This full-semester, 4 credit design workshop will investigate the impact of digital technologies on material practices of molding, casting, and tiling. The focus will be on the tension between standardization and variation that architects must frequently address in translating design intent to construction. We will foreground this dialog and, using parametric design and digital fabrication tools, seek opportunities to introduce variation within processes of forming and casting­­—systems that typically rely upon standardized repetition.


The course is a design- and fabrication-driven studio, intended for students committed to making as a primary means of learning, experimentation, and exploration of architectural ideas. Exercises will emphasize several aspects of the molding and casting process: opportunities for ornamental and decorative innovation, structural performance, material efficiencies, and driving variation with functional or performance-based criteria, such as light transmission or view angles. Particular emphasis will be placed on developing workflows that balance both analog and digital modes of designing, as well as seamless transitions between 2D and 3D. We will utilize the Rhino 3D software package and its Grasshopper plug-in, which provides an intuitive, graphic interface for creating dynamic, parametric models from simple relationships between objects within the three-dimensional Rhino environment. Students should expect frequent and intensive use of the workshop and Digifablab; the laser cutter will be our primary tool, but students may also utilize the CNC router, vacuum former, and 3D printer, as well as the full array of conventional tools available in the shop. Material possibilities include plaster, concrete, and plastic resins, as well as formed plastic sheet stock.

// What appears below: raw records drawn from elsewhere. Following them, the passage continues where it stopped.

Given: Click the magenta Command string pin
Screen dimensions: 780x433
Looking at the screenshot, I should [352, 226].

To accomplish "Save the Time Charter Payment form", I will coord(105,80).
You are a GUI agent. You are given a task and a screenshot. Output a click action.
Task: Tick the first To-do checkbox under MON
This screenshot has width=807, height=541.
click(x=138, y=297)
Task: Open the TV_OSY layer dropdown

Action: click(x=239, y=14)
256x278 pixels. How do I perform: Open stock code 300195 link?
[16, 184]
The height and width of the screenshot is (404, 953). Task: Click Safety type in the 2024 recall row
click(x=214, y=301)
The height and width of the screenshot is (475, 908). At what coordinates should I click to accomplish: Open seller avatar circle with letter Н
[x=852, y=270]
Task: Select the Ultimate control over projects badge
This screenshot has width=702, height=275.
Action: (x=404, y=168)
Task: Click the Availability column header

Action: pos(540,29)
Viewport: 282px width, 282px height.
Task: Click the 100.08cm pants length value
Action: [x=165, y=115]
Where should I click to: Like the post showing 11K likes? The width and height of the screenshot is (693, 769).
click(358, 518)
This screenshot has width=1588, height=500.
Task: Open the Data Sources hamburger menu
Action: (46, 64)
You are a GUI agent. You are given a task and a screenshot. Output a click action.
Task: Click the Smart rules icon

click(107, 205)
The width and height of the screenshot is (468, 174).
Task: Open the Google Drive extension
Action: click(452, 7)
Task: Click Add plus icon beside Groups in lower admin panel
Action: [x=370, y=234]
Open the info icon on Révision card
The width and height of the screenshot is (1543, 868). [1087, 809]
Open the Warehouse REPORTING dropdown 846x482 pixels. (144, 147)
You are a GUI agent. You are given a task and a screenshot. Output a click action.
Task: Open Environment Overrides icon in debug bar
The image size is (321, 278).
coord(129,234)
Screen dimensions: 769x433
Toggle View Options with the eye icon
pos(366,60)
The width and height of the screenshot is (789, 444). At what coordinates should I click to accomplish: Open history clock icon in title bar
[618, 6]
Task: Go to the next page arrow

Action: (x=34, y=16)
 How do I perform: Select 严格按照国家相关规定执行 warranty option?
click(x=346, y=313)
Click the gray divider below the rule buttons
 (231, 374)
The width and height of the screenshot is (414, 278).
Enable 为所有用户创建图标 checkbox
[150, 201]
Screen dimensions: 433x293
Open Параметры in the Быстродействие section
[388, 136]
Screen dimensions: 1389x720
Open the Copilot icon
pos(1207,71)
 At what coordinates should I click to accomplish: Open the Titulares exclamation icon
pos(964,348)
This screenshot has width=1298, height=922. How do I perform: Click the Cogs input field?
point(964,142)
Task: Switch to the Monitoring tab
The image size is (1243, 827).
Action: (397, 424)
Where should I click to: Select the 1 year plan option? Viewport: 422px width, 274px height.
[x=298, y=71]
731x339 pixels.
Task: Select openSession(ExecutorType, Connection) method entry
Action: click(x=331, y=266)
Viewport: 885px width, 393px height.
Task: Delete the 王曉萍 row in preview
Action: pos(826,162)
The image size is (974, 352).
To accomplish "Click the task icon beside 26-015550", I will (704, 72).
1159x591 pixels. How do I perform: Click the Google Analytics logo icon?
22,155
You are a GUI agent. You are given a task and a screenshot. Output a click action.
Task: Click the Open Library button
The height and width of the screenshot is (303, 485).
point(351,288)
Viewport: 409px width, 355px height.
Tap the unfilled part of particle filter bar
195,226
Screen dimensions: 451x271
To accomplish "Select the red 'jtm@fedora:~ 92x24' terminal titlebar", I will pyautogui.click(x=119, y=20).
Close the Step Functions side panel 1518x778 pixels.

As a complement to the primary design component, the course will also seek to foster a broad, critical understanding of contemporary approaches to computation in architecture. There will be periodic assigned readings and discussion sessions. Each student will be responsible for presenting one assigned reading throughout the semester, as well as researching and presenting one case study of a relevant contemporary project. Students will also be expected to contribute regularly to the collective class blog.

Design exercises will be conducted both individually and in teams. The final project will be a collective effort that will synthesize techniques and potentials from earlier exercises in the design and fabrication of a full-scale wall prototype to be displayed in the School of Architecture.